30 / 60 / 90-Day Plan
First 30 Days
- Split your search into three lanes: consulting/advisory, finance/risk, and healthcare analytics, because those sectors make up a large share of Boston demand.[15]
- Create a portfolio packet with one Python analysis, one SQL case using joins and window functions, and one Tableau or Power BI dashboard.[10][11]
- Add a Boston-specific filter for hybrid and on-site roles; about 50% of sampled jobs are on-site and about 40% are hybrid, versus about 15% remote.[21]
- If you need visa sponsorship, screen aggressively up front, because only about 5% of postings that mention policy say sponsorship is available.[25]
Days 31-60
- Rewrite your resume into two versions: one for analyst/BI roles and one for data science/ML roles, so you stop competing as a vague generalist.
- Build one domain case study in either financial services or healthcare, the two biggest non-tech verticals in the sample at about 15% each.[15]
- Apply early and follow up quickly; active postings stay open around 38 days on average, which is long enough for applicant piles to grow.[30]
- Target repeat employers such as Deloitte, RevOps Advisor, CarGurus, KPMG, and State Street with tailored applications instead of mass-applying everywhere.[19]
Days 61-90
- If callbacks are weak, pivot into adjacent roles such as RevOps, risk/compliance, or product operations rather than only chasing 'data scientist' titles.
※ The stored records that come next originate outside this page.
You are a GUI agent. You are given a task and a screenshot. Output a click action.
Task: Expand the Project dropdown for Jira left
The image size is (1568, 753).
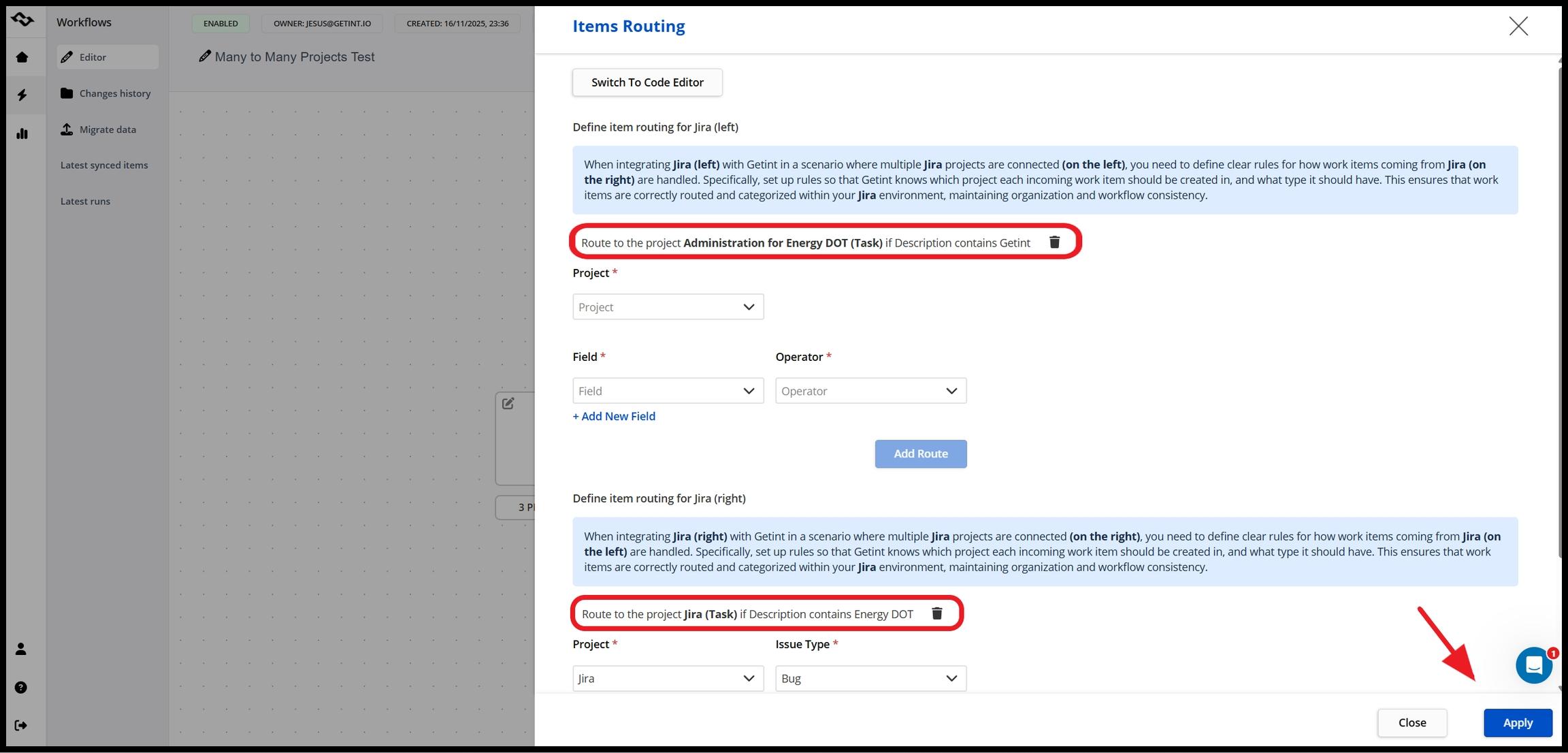668,307
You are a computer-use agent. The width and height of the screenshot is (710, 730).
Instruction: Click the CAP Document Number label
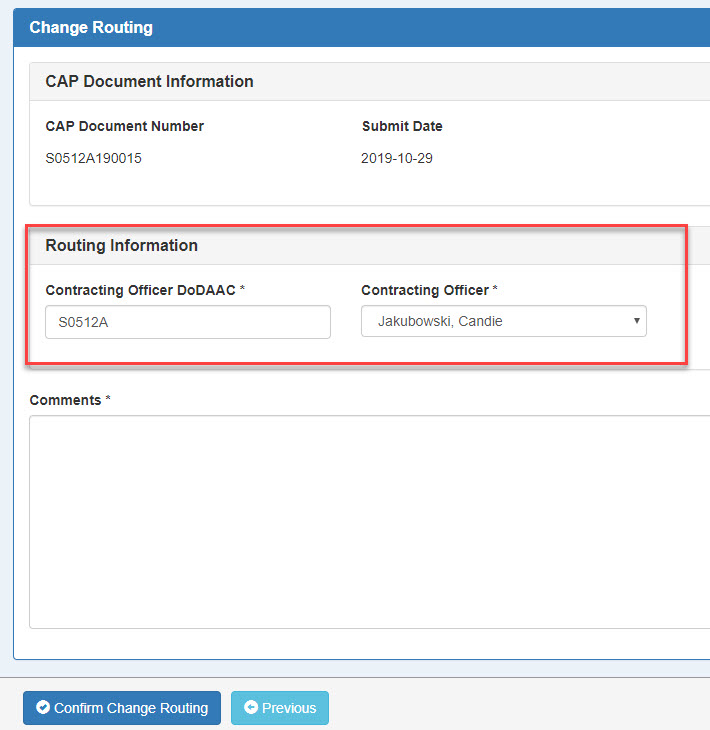(x=124, y=127)
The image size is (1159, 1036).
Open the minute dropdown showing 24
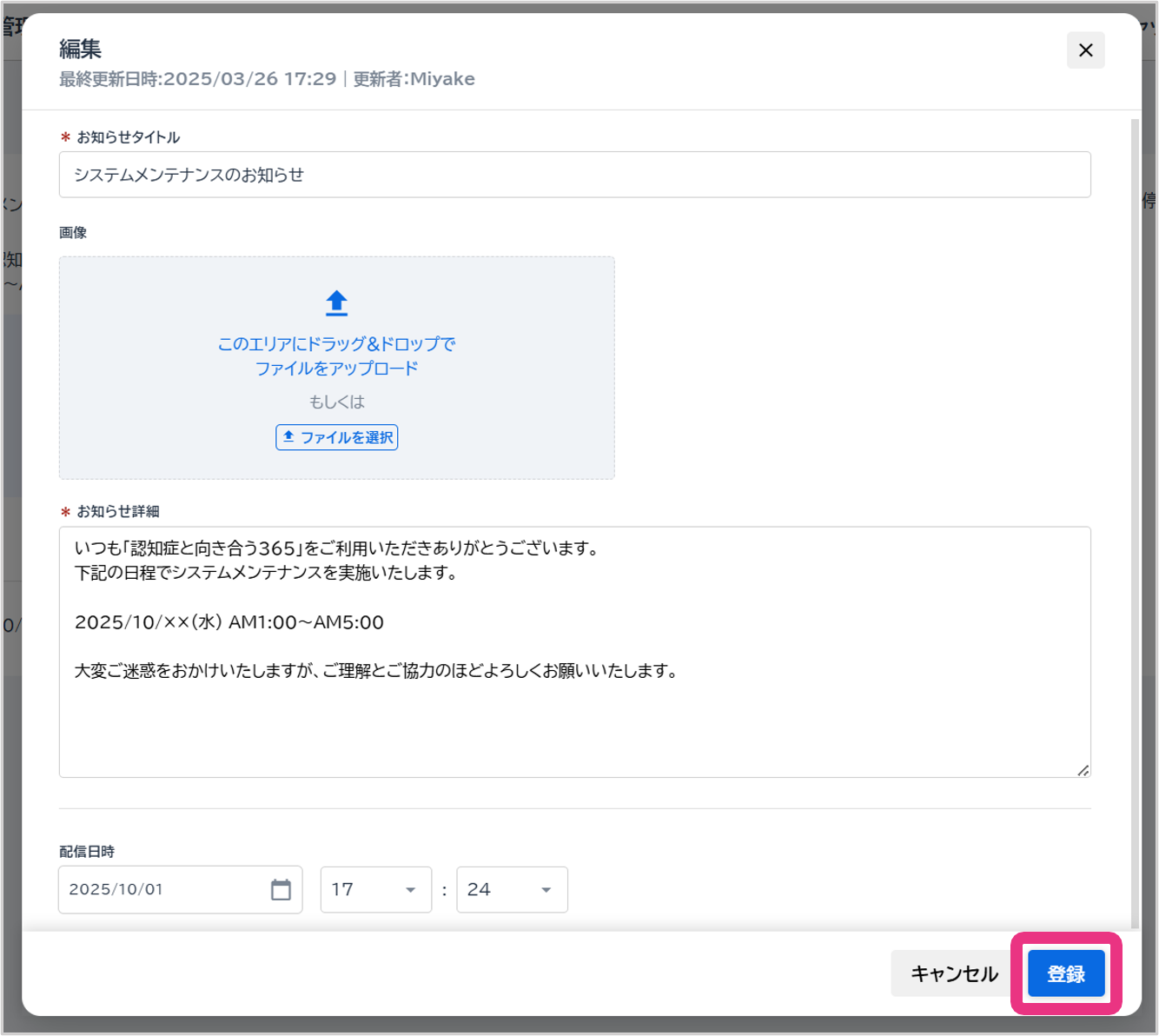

- Add one proof point of AI-assisted analytics work, since postings are shifting away from pure SQL report writing toward AI-tool-proficient analysts.[12]
- Close any visible gap in BI tooling or ML basics; local demand clusters around Python, SQL, machine learning, Tableau, and Power BI.[10]
- Choose one employer type and optimize for it—enterprise consulting, finance, or healthcare—instead of keeping a completely broad search.[17][15]
Methodology and Confidence
This May 2026 report was generated on June 10, 2026. Latest direct national data: May 2026. Latest direct Boston-Cambridge-Newton, MA-NH data: June 2026.
Confidence: Overall confidence: Medium. Direct local labor data is available for unemployment and data-scientist pay, but broader category conclusions rely partly on proxy hiring, salary, and skills signals across related roles.
Limitations
- The strongest local wage evidence here is for data scientists, so pay for the broader Data, Analytics & AI category may run lower for analyst and BI roles and higher for specialized AI roles.[26][27]
- Direct Boston occupation data lags the report month: the freshest local unemployment reading is April 2026, while the most specific local wage and employment profile is from May 2025, with some percentile data from May 2024.[32][26][27]
- Statewide labor data was used as a proxy where metro-level Revelio Public Labor Statistics is not published, so Massachusetts hiring and employment direction may not match the Boston-Cambridge-Newton metro exactly.[2][1]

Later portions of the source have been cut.